Tarih boyunca birçok yazar aşk konusunda birçok yazı yazdı.
Aşkın farklı tanımları, acaba herkes kendine özgü aşk mı yaşıyor sorusunu insanın aklına getiriyor.
Aşkı aramak ne kadar mantıklı?
Aşkın gelip geçici bir duygu olduğu bilimsel bir gerçek iken aşkı aramak doğru mu?
Aşkın oluşması için neler gerekli?

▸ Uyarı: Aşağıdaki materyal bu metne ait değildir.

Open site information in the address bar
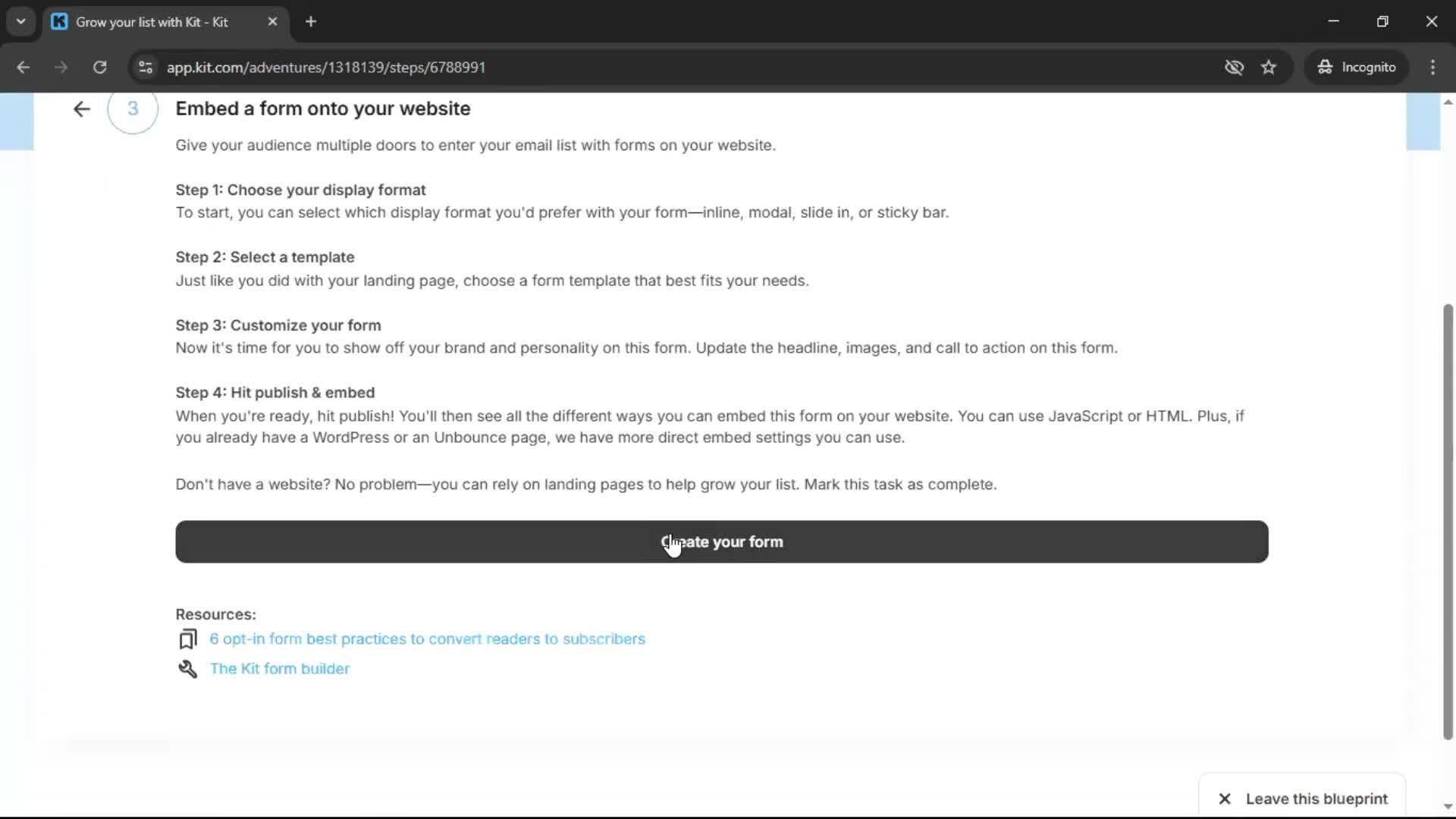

Aşk artık, eski Türk filmlerindeki olduğu gibi saf ve temiz değil mi?
Neden mantığımız bazen bu işlemi frenleyici etki yapıyor?
Neden bazı insanlar her hafta âşık oldum derken, bazı insanlar yıllarca âşık olamıyor?
Bu soruları çoğaltmak mümkün fakat bu soruların yanıtları kişiden kişiye değişiyor.
Şubat ayında National Geographic Türkiye ” Aşk Delilik mi? “ isimli bir makale yayınladı.
Bu makalede aşkın bilimsel tanımı yapılmaya çalışılıyor.
Beyinde meydana gelen kimyasal hareketliliğin obsesif kompulsif bozukluk ile gösterdiği benzerlikler üzerinde duruluyor.
Kim bilir beklide deliler gibi seviyorum cümlesinin altında gizli bir anlam yatıyordur. .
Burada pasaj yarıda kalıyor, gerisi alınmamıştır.